---- EXERCISE MATERIAL

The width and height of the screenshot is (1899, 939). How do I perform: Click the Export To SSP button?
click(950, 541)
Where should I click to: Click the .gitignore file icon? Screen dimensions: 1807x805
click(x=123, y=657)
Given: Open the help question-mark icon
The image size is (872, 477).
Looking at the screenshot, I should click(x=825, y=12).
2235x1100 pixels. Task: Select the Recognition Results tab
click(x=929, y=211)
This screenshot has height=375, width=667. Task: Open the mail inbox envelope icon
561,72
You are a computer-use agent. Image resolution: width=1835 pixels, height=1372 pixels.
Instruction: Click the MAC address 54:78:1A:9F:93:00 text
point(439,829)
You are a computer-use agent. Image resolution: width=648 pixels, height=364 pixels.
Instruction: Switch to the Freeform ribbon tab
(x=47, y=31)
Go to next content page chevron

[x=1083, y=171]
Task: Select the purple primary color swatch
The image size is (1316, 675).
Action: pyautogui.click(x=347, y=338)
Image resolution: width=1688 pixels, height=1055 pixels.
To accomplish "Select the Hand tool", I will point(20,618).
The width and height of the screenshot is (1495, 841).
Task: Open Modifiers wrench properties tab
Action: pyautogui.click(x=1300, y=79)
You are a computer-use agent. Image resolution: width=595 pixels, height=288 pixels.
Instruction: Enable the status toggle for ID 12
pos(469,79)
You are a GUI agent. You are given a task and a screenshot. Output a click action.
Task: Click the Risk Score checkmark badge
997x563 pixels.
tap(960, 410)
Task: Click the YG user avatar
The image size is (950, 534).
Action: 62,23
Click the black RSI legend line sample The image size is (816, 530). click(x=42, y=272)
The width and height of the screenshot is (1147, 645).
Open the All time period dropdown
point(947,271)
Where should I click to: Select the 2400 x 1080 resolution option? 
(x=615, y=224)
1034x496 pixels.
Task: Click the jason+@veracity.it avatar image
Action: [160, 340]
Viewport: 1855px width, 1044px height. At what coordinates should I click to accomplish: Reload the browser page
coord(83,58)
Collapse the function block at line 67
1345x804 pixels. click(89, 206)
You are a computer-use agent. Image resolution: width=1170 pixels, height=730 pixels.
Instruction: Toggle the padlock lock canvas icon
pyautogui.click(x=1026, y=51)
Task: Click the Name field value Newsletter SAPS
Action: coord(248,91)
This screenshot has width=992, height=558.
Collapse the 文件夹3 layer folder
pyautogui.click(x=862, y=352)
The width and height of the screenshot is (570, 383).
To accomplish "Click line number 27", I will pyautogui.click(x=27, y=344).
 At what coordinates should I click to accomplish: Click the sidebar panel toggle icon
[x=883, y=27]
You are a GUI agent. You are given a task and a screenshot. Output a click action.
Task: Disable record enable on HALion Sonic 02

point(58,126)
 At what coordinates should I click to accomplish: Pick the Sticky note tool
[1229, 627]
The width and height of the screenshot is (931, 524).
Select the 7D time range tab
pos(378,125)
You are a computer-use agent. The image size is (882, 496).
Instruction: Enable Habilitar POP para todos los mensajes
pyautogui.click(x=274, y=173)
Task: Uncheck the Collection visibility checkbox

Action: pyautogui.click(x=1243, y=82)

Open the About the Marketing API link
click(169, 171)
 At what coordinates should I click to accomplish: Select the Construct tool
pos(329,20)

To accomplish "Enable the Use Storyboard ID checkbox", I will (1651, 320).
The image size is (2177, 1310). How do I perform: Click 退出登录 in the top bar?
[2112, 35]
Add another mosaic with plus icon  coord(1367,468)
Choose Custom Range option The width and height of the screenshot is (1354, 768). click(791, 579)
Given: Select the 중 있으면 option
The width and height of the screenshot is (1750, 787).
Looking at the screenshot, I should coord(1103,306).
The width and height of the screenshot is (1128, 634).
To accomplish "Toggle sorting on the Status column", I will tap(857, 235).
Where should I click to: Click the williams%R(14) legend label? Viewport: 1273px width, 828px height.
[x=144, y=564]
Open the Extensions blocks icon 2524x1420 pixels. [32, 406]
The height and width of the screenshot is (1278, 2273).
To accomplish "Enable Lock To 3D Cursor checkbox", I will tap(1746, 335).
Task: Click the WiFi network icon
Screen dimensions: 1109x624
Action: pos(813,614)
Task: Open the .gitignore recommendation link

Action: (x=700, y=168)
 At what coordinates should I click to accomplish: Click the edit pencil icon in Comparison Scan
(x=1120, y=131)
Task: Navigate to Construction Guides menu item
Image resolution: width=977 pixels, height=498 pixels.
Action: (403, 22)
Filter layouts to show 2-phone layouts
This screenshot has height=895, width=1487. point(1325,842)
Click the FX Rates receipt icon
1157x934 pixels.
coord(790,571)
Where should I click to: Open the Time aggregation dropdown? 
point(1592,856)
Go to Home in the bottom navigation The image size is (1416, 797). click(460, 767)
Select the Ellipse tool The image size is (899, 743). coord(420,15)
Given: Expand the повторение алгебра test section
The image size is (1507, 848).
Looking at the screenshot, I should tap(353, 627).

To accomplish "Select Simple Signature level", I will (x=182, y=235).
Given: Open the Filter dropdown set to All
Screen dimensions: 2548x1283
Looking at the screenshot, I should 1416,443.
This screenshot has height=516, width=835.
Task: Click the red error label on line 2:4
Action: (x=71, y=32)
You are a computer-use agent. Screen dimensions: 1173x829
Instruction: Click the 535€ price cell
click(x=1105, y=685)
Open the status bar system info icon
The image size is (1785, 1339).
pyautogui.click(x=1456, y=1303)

--------

INSTRUCTIONS FOR THE TASK - Print the whole listing exactly as it is.

TASK ANSWER -
The width and height of the screenshot is (1899, 939). How do I perform: Click the Export To SSP button?
click(950, 541)
Where should I click to: Click the .gitignore file icon? Screen dimensions: 1807x805
click(x=123, y=657)
Given: Open the help question-mark icon
The image size is (872, 477).
Looking at the screenshot, I should click(x=825, y=12).
2235x1100 pixels. Task: Select the Recognition Results tab
click(x=929, y=211)
This screenshot has height=375, width=667. Task: Open the mail inbox envelope icon
561,72
You are a computer-use agent. Image resolution: width=1835 pixels, height=1372 pixels.
Instruction: Click the MAC address 54:78:1A:9F:93:00 text
point(439,829)
You are a computer-use agent. Image resolution: width=648 pixels, height=364 pixels.
Instruction: Switch to the Freeform ribbon tab
(x=47, y=31)
Go to next content page chevron

[x=1083, y=171]
Task: Select the purple primary color swatch
The image size is (1316, 675).
Action: pyautogui.click(x=347, y=338)
Image resolution: width=1688 pixels, height=1055 pixels.
To accomplish "Select the Hand tool", I will point(20,618).
The width and height of the screenshot is (1495, 841).
Task: Open Modifiers wrench properties tab
Action: pyautogui.click(x=1300, y=79)
You are a computer-use agent. Image resolution: width=595 pixels, height=288 pixels.
Instruction: Enable the status toggle for ID 12
pos(469,79)
You are a GUI agent. You are given a task and a screenshot. Output a click action.
Task: Click the Risk Score checkmark badge
997x563 pixels.
tap(960, 410)
Task: Click the YG user avatar
The image size is (950, 534).
Action: 62,23
Click the black RSI legend line sample The image size is (816, 530). click(x=42, y=272)
The width and height of the screenshot is (1147, 645).
Open the All time period dropdown
point(947,271)
Where should I click to: Select the 2400 x 1080 resolution option? 
(x=615, y=224)
1034x496 pixels.
Task: Click the jason+@veracity.it avatar image
Action: [160, 340]
Viewport: 1855px width, 1044px height. At what coordinates should I click to accomplish: Reload the browser page
coord(83,58)
Collapse the function block at line 67
1345x804 pixels. click(89, 206)
You are a computer-use agent. Image resolution: width=1170 pixels, height=730 pixels.
Instruction: Toggle the padlock lock canvas icon
pyautogui.click(x=1026, y=51)
Task: Click the Name field value Newsletter SAPS
Action: coord(248,91)
This screenshot has width=992, height=558.
Collapse the 文件夹3 layer folder
pyautogui.click(x=862, y=352)
The width and height of the screenshot is (570, 383).
To accomplish "Click line number 27", I will pyautogui.click(x=27, y=344).
 At what coordinates should I click to accomplish: Click the sidebar panel toggle icon
[x=883, y=27]
You are a GUI agent. You are given a task and a screenshot. Output a click action.
Task: Disable record enable on HALion Sonic 02

point(58,126)
 At what coordinates should I click to accomplish: Pick the Sticky note tool
[1229, 627]
The width and height of the screenshot is (931, 524).
Select the 7D time range tab
pos(378,125)
You are a computer-use agent. The image size is (882, 496).
Instruction: Enable Habilitar POP para todos los mensajes
pyautogui.click(x=274, y=173)
Task: Uncheck the Collection visibility checkbox

Action: pyautogui.click(x=1243, y=82)

Open the About the Marketing API link
click(169, 171)
 At what coordinates should I click to accomplish: Select the Construct tool
pos(329,20)

To accomplish "Enable the Use Storyboard ID checkbox", I will (1651, 320).
The image size is (2177, 1310). How do I perform: Click 退出登录 in the top bar?
[2112, 35]
Add another mosaic with plus icon  coord(1367,468)
Choose Custom Range option The width and height of the screenshot is (1354, 768). click(791, 579)
Given: Select the 중 있으면 option
The width and height of the screenshot is (1750, 787).
Looking at the screenshot, I should coord(1103,306).
The width and height of the screenshot is (1128, 634).
To accomplish "Toggle sorting on the Status column", I will tap(857, 235).
Where should I click to: Click the williams%R(14) legend label? Viewport: 1273px width, 828px height.
[x=144, y=564]
Open the Extensions blocks icon 2524x1420 pixels. [32, 406]
The height and width of the screenshot is (1278, 2273).
To accomplish "Enable Lock To 3D Cursor checkbox", I will tap(1746, 335).
Task: Click the WiFi network icon
Screen dimensions: 1109x624
Action: pos(813,614)
Task: Open the .gitignore recommendation link

Action: (x=700, y=168)
 At what coordinates should I click to accomplish: Click the edit pencil icon in Comparison Scan
(x=1120, y=131)
Task: Navigate to Construction Guides menu item
Image resolution: width=977 pixels, height=498 pixels.
Action: (403, 22)
Filter layouts to show 2-phone layouts
This screenshot has height=895, width=1487. point(1325,842)
Click the FX Rates receipt icon
1157x934 pixels.
coord(790,571)
Where should I click to: Open the Time aggregation dropdown? 
point(1592,856)
Go to Home in the bottom navigation The image size is (1416, 797). click(460, 767)
Select the Ellipse tool The image size is (899, 743). coord(420,15)
Given: Expand the повторение алгебра test section
The image size is (1507, 848).
Looking at the screenshot, I should tap(353, 627).

To accomplish "Select Simple Signature level", I will (x=182, y=235).
Given: Open the Filter dropdown set to All
Screen dimensions: 2548x1283
Looking at the screenshot, I should 1416,443.
This screenshot has height=516, width=835.
Task: Click the red error label on line 2:4
Action: (x=71, y=32)
You are a computer-use agent. Screen dimensions: 1173x829
Instruction: Click the 535€ price cell
click(x=1105, y=685)
Open the status bar system info icon
The image size is (1785, 1339).
pyautogui.click(x=1456, y=1303)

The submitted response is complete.